Problem:
The listing below contains a span that opens with the line containing "The height and" and closes with the line containing "Toggle the ToyBox on/off mark". Return that span exactly.

Entries provided:
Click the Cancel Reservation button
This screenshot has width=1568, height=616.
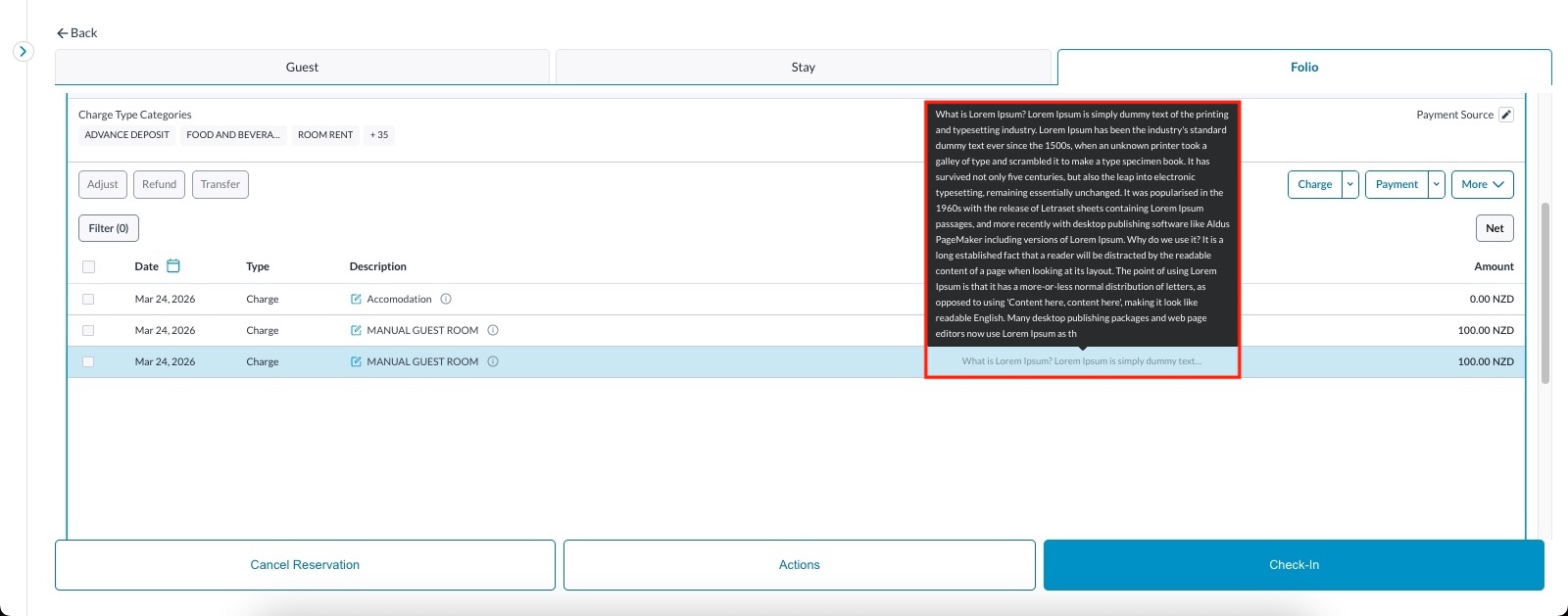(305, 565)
...
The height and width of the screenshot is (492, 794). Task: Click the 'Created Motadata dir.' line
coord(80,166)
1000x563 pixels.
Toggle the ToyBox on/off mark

Result of the exercise:
The height and width of the screenshot is (492, 794). Task: Click the 'Created Motadata dir.' line
coord(80,166)
1000x563 pixels.
Toggle the ToyBox on/off mark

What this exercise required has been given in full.